Here’s Antsy Pants with Vampire. I was having trouble coming up with a song to go with ramps, but David, the genius, suggested this one. Here’s why it’s perfect. I read that ramps are strongly garlicky when eaten raw that children would eat them to get sent home from school, or to ward off vampires!!
For the crust…One batch of paté brisée, with the zest of a meyer lemon grated into the flour, as well as a few grindings of black pepper.

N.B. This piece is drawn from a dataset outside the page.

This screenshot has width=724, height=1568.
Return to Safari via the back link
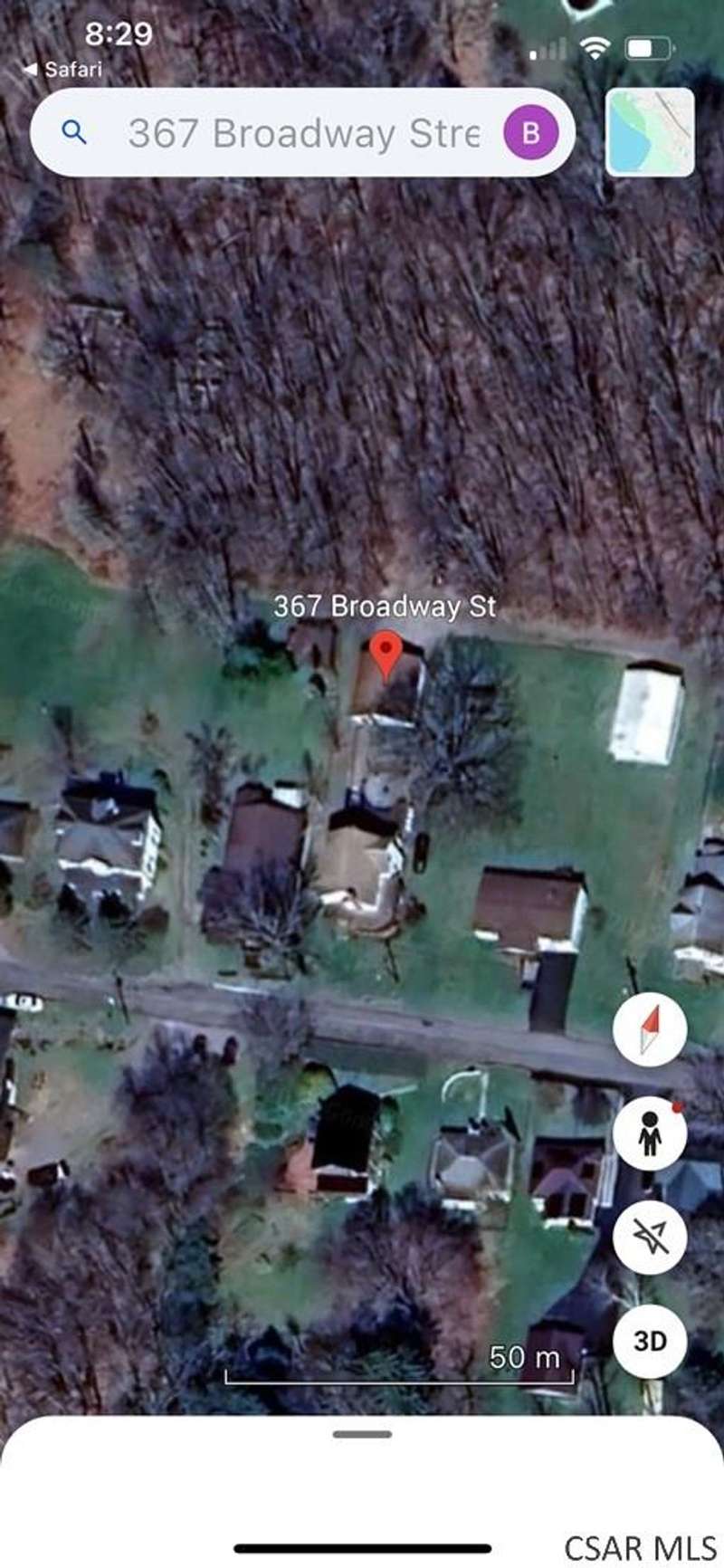point(62,69)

Preheat the oven to 400. Line a tart pan (floured and buttered) with the dough. Poke with a fork in a few places. Pre-bake for about 10 or 15 minutes, till it firms up and loses that shiny look
For the ramps…
One largish bunch of ramps. About 3/4 pound. It cooks way down, but it’s so intensely flavorful that you won’t mind. Put them in a big bowl, and fill it with cool water. Swish them gently around. Drain, soak and swish again. Drain. This is how I cleaned them. I didn’t want to damage any of the leaves, and I’m lazy.
1 T olive oil
2 T white wine
juice of one meyer lemon
1 t. fresh chervil, plus more for garnish
Cut the very bottom of the ramps (the part with the rootsy tentacles). Cut the green leafy parts off, and set them aside. Take the white, bulbous part and the reddish stemy part, and chop them very finely.
Warm the olive oil in a large frying pan. Add the ramp bulbs and stems. Stir and fry for about 5 or 10 minutes, till they start to brown. Add a splash of white wine and the lemon juice, and continue to cook for about 5 more minutes, till the pan dries out again, and the ramps seem brown and sweet. Set them aside.

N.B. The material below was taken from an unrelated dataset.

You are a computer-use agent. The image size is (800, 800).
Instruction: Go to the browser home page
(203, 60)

The pan probably now has a brown delicious film of rampyness on the bottom. Add another splash of white wine, and a tablespoon or two of water, scrape the bottom. You should have a shallow brothy mixture. Roughly chop the ramp greens and the chervil. Add them to the brothy pan. Cook until they’re wilted, and the pan is quite dry. If they’re too moist they’ll make everything soggy.
Set them aside.
For the custard
1/3 cup milk
1/3 cup goat cheese
1/2-1 cup grated sharp cheddar
Whisk the eggs in a large bowl. Whisk in the milk and goat cheese. Small lumps of goat cheese are fine. Stir in the ramp greens and the cheddar.
Take your pre-baked tart shell. Scatter the caramelized ramp bulbs along the bottom. Pour the custard over top, and smooth it. Arrange five or six pieces of chervil in a pretty pattern.
Turn the oven up to 425. Bake the tart until it’s puffy and golden brown. Shall we say 1/2 hour?
Hooray for Mayer lemons, a favorite in this household, I make an annual batch of ML marmalade which is very delicate and wonderful. I have two trees. You should look online for a nursery that sells ’em, you could be picking your own within a couple or three years. Mine are both dwarfs, appox 6ft tall.
Hello, Tony! I thought of you when I saw them in the store. I didn’t think I’d ever be able to get them here. I wonder if I plant the seeds from one of the lemons, if I could have an indoor tree. It wouldn’t survive outside around here.
Claire: Not sure about the seed idea, for some obscure reason many fruit trees don’t grow from seeds, check apples. Today almost all fruit trees are grown from cuttings and if you were to google Mayers I’m sure a nursery would turn up. If planted in a large tub it would grow to decent size and start producing fairly quickly, we have a regular routine of moving large planters indoors and out every winter, it works. If you already had an established citrus bush you could graft a mayer cutting onto it fairly easily.